Ataxic syndromes include several rare, inherited and acquired conditions. One of the main issues is the absence of specific, and sensitive automatic evaluation tools and digital outcome measures to obtain a continuous monitoring of subjects' motor ability.
This study aims to test the usability of the Kinect system for assessing ataxia severity, exploring the potentiality of clustering algorithms and validating this system with a standard motion capture system.
Gait evaluation was performed by standardized gait analysis and by Kinect v2 during the same day in a cohort of young patient (mean age of 13.8±7.2). We analyzed the gait spatio-temporal parameters and we looked at the differences between the two systems through correlation and agreement tests. As well, we tested for possible correlations with the SARA scale as well. Finally, standard classification algorithm and principal components analysis were used to discern disease severity and groups.
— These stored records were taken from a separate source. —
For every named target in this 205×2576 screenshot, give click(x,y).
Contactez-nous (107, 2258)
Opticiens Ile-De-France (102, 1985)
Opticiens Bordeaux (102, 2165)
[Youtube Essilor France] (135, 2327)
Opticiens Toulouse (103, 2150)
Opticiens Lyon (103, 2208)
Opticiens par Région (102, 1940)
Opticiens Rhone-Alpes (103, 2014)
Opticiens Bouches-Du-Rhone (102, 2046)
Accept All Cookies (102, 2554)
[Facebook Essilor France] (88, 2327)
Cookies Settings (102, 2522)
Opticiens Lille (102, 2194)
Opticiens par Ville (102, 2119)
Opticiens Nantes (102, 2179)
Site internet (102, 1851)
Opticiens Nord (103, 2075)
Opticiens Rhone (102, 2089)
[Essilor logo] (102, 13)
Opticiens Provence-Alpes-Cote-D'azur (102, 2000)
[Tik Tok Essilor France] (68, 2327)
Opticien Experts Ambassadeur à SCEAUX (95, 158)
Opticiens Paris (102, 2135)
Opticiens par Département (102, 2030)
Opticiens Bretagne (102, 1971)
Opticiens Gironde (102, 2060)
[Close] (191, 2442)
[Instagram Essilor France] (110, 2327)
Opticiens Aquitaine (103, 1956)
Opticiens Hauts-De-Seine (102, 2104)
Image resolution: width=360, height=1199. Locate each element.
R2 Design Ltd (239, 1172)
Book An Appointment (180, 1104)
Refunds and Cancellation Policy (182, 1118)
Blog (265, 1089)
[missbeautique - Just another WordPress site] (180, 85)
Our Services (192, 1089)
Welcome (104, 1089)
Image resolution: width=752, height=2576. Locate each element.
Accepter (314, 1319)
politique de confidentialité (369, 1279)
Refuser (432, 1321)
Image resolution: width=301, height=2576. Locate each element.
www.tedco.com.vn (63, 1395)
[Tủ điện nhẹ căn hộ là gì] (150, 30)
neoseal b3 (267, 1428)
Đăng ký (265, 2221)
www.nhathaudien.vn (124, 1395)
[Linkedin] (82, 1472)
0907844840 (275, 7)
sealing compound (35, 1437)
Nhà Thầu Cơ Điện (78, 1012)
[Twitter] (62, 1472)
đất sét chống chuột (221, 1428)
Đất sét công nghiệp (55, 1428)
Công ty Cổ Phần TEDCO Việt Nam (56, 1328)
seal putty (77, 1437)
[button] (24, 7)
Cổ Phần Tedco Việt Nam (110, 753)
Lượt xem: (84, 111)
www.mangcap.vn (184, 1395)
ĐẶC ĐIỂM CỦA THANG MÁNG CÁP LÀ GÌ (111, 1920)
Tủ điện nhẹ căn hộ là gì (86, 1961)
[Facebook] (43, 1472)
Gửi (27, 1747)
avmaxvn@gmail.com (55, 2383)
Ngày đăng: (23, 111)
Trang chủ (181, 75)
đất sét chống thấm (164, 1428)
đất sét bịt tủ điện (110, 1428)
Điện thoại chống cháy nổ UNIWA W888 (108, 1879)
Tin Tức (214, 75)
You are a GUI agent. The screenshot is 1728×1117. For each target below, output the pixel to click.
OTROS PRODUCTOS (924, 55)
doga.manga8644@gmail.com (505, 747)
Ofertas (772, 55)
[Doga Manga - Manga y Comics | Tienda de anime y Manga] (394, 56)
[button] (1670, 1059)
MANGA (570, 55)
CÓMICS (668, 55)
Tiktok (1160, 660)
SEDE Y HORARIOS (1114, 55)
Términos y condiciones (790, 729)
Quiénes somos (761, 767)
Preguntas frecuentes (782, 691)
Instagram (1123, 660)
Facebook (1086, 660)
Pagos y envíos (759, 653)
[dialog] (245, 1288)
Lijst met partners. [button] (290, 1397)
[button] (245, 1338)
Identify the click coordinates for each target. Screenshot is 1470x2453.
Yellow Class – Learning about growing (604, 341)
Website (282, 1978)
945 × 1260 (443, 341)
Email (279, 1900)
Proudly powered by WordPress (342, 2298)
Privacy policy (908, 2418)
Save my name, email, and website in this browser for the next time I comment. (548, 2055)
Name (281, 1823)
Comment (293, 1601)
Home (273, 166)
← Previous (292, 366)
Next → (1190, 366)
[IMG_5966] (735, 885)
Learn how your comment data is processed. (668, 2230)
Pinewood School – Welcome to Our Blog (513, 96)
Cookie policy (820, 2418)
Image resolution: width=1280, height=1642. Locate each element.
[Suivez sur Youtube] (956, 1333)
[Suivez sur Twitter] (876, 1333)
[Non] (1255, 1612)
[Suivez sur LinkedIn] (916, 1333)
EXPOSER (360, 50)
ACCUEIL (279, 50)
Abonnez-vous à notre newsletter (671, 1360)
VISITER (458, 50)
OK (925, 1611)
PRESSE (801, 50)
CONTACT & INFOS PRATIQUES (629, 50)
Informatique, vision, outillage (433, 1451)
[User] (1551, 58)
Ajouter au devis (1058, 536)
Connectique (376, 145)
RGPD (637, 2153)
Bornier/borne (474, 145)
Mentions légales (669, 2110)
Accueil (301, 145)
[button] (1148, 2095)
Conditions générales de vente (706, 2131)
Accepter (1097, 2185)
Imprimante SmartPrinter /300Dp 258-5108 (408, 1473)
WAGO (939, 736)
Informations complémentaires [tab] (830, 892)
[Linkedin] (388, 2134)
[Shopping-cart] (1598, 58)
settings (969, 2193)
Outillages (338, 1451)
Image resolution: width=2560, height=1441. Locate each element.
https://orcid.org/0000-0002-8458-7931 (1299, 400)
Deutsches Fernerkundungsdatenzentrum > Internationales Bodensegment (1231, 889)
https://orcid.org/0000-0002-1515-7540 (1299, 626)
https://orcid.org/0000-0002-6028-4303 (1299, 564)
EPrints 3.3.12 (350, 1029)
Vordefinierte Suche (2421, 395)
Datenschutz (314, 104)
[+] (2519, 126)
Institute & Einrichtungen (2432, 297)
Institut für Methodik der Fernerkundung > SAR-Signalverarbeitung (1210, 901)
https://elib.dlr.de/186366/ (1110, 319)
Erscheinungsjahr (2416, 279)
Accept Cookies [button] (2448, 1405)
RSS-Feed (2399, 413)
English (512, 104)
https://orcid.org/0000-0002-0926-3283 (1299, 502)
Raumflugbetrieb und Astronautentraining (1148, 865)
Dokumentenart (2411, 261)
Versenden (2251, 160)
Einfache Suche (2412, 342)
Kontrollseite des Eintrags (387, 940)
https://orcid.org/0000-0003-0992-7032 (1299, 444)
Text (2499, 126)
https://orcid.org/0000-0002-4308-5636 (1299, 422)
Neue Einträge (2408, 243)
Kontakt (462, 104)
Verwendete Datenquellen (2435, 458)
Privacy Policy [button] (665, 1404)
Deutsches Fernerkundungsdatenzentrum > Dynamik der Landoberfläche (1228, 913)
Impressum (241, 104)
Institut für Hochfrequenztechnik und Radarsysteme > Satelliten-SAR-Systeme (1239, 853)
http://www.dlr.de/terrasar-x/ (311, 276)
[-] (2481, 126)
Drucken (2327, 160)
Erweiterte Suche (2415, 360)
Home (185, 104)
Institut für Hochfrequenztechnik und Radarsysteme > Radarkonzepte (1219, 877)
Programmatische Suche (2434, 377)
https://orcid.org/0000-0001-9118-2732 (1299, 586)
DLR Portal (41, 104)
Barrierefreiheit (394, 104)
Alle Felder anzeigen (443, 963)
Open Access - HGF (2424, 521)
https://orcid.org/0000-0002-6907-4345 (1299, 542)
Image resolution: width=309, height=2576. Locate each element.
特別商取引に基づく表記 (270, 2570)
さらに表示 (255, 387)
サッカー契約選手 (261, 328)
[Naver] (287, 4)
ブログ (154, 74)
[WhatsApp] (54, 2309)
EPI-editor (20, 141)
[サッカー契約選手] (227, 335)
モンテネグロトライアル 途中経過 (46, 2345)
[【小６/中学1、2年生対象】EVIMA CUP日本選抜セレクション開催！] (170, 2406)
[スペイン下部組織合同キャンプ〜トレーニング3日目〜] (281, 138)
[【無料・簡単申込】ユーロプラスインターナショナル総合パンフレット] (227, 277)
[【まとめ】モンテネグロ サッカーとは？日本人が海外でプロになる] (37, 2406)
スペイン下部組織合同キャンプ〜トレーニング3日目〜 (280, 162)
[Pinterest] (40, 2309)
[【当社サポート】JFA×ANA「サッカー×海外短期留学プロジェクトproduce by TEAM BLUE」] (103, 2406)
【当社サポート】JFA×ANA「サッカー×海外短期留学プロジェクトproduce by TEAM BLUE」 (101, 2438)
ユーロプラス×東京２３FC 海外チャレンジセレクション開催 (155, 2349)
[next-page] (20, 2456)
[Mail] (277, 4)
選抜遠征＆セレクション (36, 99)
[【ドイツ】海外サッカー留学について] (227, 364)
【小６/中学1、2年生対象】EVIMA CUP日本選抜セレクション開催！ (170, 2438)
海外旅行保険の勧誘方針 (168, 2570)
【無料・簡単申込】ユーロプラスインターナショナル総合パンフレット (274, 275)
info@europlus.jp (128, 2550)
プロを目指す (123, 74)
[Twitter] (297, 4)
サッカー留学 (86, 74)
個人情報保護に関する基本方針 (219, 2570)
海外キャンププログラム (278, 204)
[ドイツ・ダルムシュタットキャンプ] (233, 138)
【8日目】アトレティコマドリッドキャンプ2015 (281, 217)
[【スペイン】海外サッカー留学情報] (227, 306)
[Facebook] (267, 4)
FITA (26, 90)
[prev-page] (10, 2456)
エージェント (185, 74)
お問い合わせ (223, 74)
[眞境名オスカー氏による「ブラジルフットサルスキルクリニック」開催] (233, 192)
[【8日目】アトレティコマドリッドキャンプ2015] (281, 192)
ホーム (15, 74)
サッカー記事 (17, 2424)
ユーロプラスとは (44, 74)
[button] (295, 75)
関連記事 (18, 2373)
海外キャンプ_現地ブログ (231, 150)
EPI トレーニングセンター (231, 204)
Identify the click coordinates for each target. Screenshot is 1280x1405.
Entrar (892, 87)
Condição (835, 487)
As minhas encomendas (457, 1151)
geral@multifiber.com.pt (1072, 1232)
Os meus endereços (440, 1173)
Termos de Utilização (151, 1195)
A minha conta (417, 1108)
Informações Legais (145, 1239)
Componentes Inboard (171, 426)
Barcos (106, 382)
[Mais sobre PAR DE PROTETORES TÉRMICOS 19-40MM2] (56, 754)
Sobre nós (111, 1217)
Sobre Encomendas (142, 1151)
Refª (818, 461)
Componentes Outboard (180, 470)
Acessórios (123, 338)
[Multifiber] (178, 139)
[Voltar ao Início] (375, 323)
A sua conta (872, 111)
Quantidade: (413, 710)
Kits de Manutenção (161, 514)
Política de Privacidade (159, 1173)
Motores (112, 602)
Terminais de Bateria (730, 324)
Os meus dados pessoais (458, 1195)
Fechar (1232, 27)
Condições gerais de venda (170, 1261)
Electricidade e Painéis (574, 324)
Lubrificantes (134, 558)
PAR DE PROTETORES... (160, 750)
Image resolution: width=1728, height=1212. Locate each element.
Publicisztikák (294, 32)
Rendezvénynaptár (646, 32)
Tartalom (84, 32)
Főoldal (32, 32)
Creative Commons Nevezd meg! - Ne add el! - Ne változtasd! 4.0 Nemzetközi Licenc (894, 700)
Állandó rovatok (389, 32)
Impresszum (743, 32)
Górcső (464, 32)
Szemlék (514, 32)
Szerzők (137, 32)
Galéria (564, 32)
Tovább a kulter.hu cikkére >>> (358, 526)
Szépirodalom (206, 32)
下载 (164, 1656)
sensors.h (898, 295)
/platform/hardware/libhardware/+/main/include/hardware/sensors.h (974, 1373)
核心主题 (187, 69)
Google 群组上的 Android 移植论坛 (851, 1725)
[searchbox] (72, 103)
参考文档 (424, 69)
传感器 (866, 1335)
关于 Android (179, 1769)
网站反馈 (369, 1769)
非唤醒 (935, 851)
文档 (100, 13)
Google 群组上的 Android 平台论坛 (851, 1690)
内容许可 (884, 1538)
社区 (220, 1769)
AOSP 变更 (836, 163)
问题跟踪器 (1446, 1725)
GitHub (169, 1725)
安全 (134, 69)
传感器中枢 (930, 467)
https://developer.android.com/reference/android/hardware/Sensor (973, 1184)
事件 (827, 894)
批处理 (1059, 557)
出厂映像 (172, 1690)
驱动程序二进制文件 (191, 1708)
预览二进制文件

We found biases and linear relationships between all the parameters. Significant correlations emerged between the SARA and the Speed, the Stride Length and the Step Length. PCA results, highlighting that a machine learning approach combined with Kinect-based evaluation shows great potential to automatically assess disease severity and diagnosis.
The spatio-temporal parameters measured by Kinect cannot be used interchangeably with those parameters acquired with standard motion capture system in clinical practice but can still provide fundamental information. Specifically, these results might bring to the development of a novel system to perform easy and quick evaluation of gait in young patients with ataxia, useful for patients stratification in terms of clinical severity and diagnosis.